**Data listing:**
◇ ◇ ◇ ◇

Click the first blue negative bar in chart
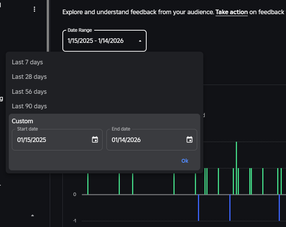 [x=198, y=208]
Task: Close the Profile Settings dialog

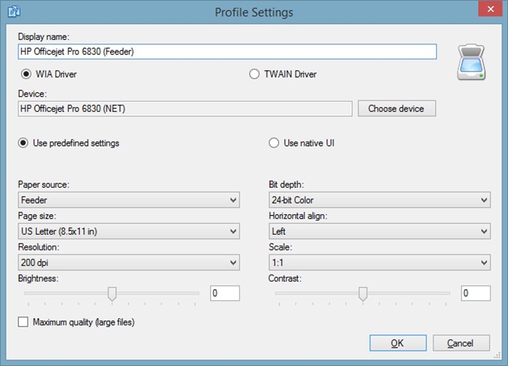Action: [x=490, y=9]
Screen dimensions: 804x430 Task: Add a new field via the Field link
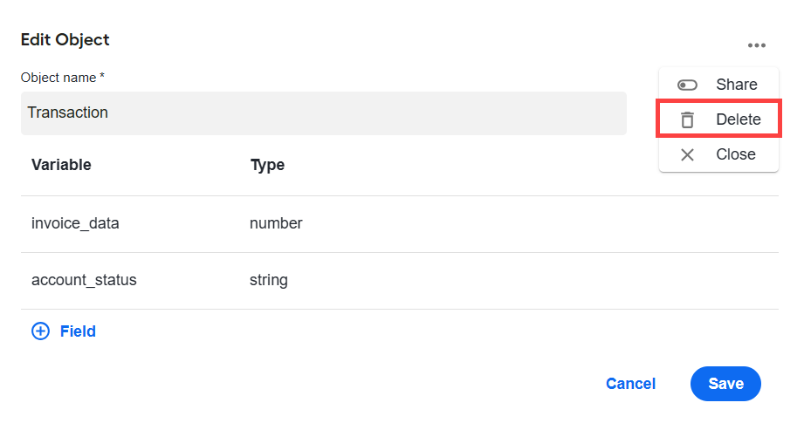click(78, 331)
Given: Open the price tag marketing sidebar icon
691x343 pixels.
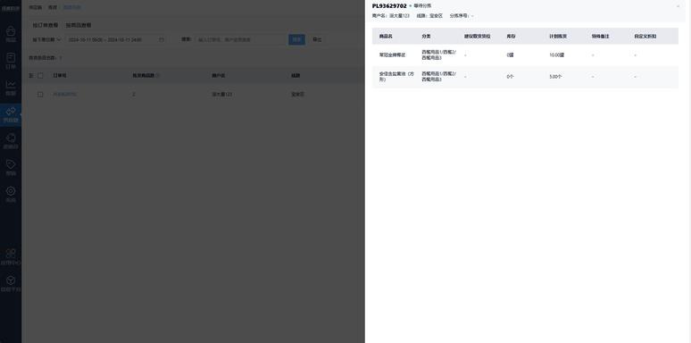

◇ ◇ ◇ ◇

**Short task:** Change every occurrence of "Task" in the records above to "Instruction", keeping all other text the same. Omit the pictures from your answer.

**The response:**
Click the first blue negative bar in chart
 [x=198, y=208]
Instruction: Close the Profile Settings dialog

Action: [x=490, y=9]
Screen dimensions: 804x430 Instruction: Add a new field via the Field link
click(78, 331)
Given: Open the price tag marketing sidebar icon
691x343 pixels.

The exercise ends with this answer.